By Deb Murphy

The Inyo County Board of Supervisors has challenged the Los Angeles Department of Water and Power to conduct an environmental study on the impact of two new wells in the West Bishop area or face legal action.

The decision was announced to an empty board room following the Supervisors’ closed session meeting Tuesday. As of Thursday afternoon, there was no response from LADWP.

The basis for the request was the changing conditions in the impacted area since the original California Environmental Quality Act studies were done in 1991. LADWP has maintained that study covered the two new wells identified in the Long Term Water Agreement and no review was necessary.

The extent of those changed conditions was the streak of dried up older shallow residential wells in 2013 followed by rising ground water levels flooding basements and running out of lawns and down streets.

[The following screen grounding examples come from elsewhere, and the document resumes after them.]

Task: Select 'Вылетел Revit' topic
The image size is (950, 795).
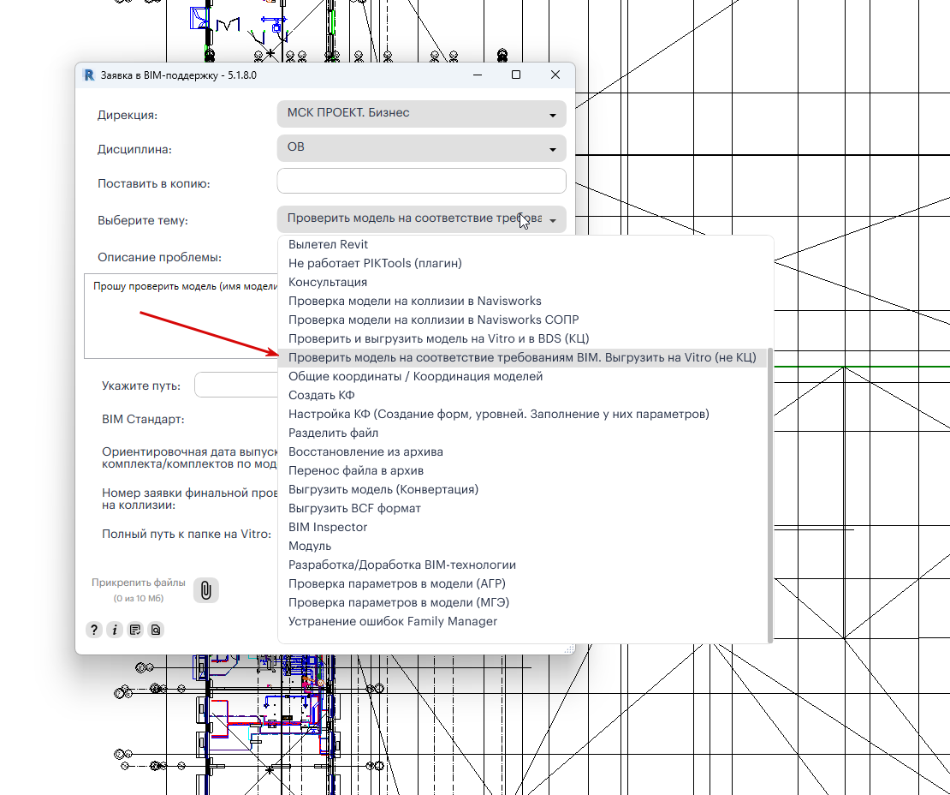Action: (x=329, y=244)
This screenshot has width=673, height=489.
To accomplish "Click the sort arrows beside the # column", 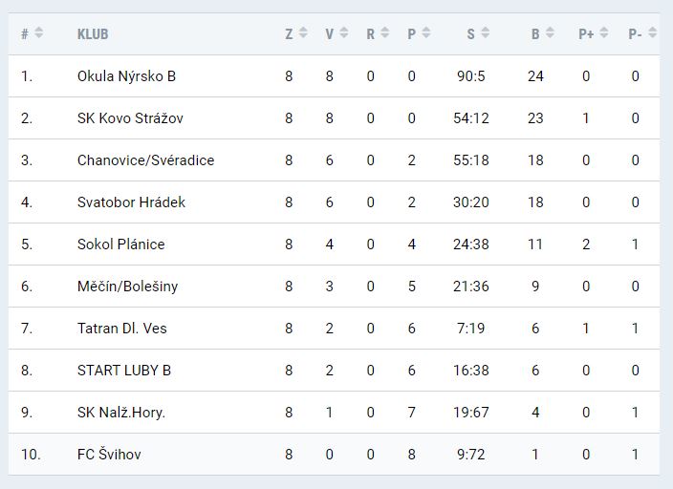I will [39, 33].
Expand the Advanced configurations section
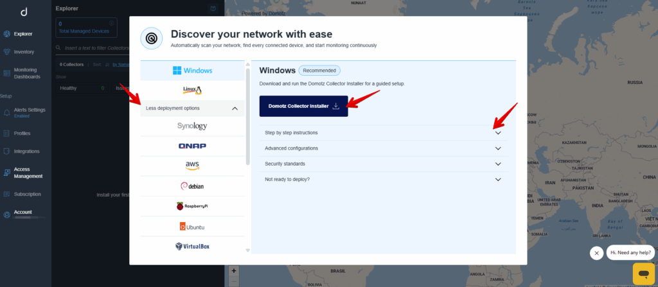Viewport: 658px width, 287px height. (x=383, y=148)
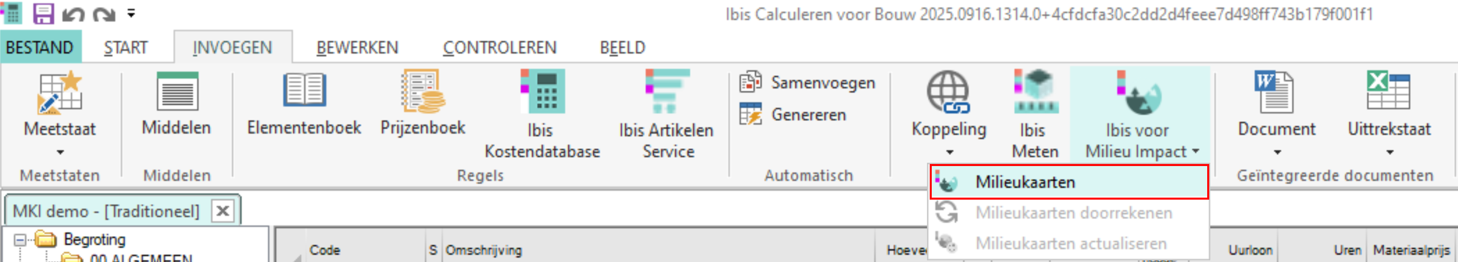Open the BESTAND menu
This screenshot has height=262, width=1458.
pos(40,48)
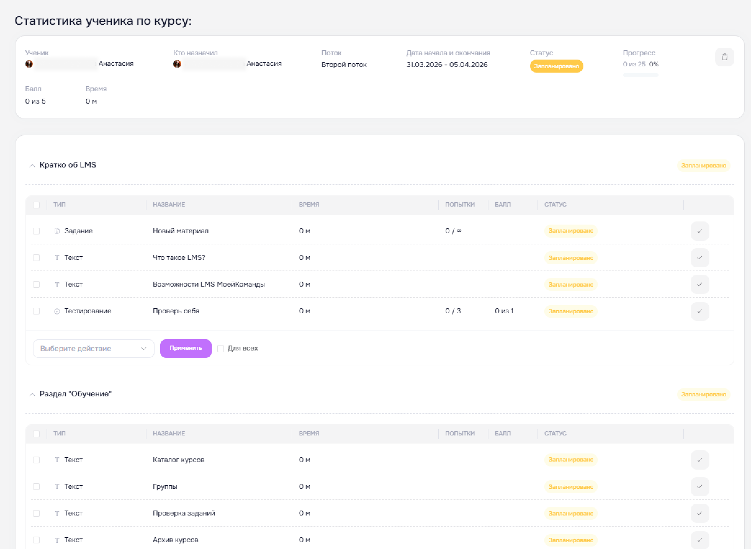Screen dimensions: 751x549
Task: Click the student avatar next to Анастасия
Action: coord(29,64)
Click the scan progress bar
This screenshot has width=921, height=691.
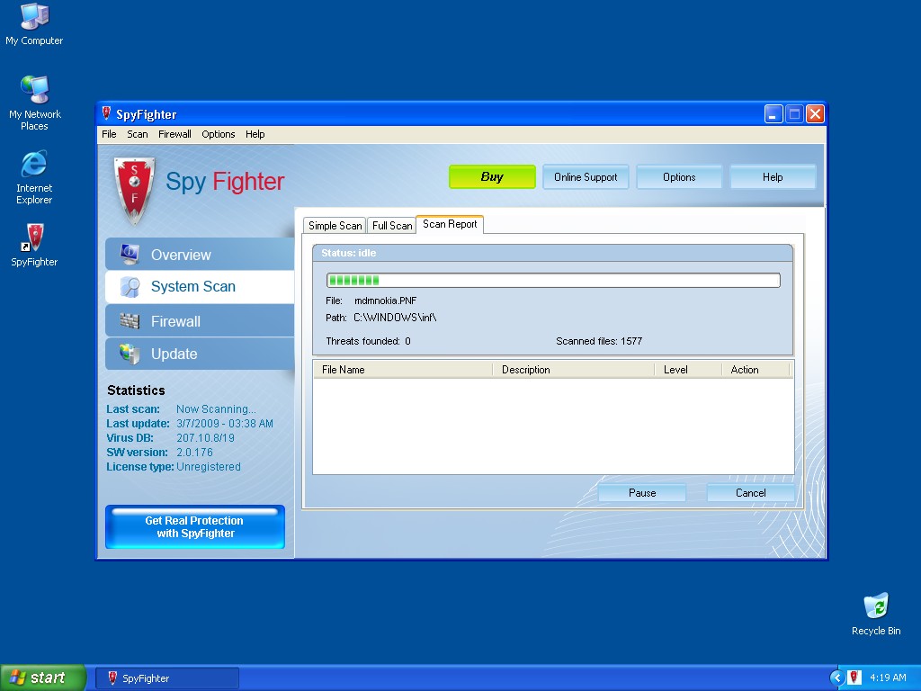click(552, 281)
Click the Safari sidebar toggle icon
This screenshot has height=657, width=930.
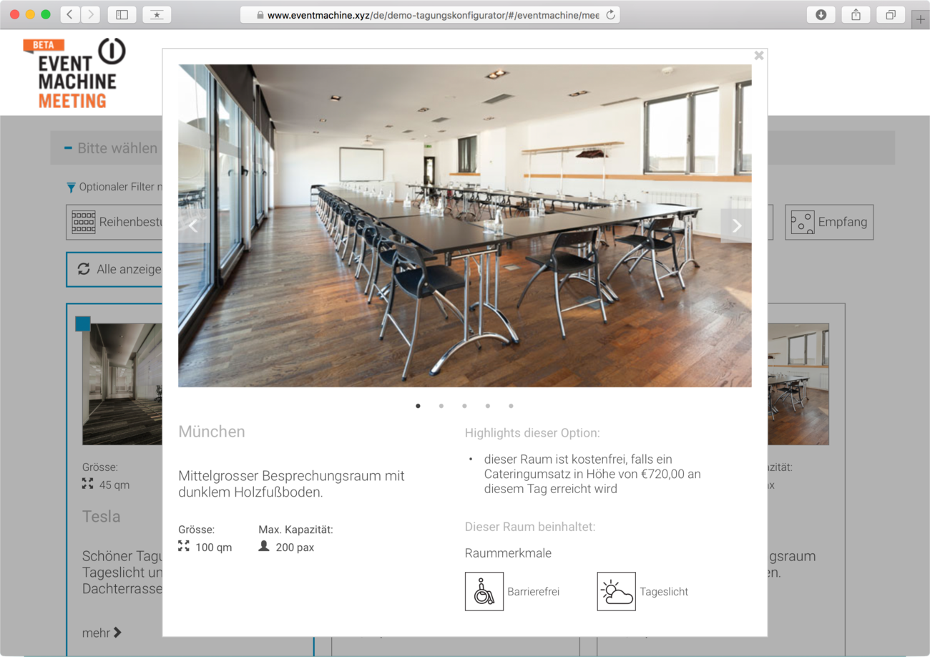(x=122, y=14)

Another element of the changing conditions since 1991 is development in the area. In a review of County building permits for new residents in West Bishop and the Meadow Creek area, Sierra Wave turned up 36 permits for single family residents pulled since 1991 in West Bishop, the impact area for the proposed well B-5 and 47 in the Meadow Creek development, in the impact area of B-2. In addition 44 private wells were drilled between 2013 and 2016 in West Bishop as the older, shallow wells ran dry in the second drought year.

The County and specifically the Water Department had taken significant heat from the public for a consenting vote on the department’s pre-construction evaluation report during a Technical Group meeting in early February.

Timing was important,” said Supervisor Matt Kingsley in a phone interview, noting that LADWP had applied for a permit on the new wells. “We had to make sure we had the best chance of winning.”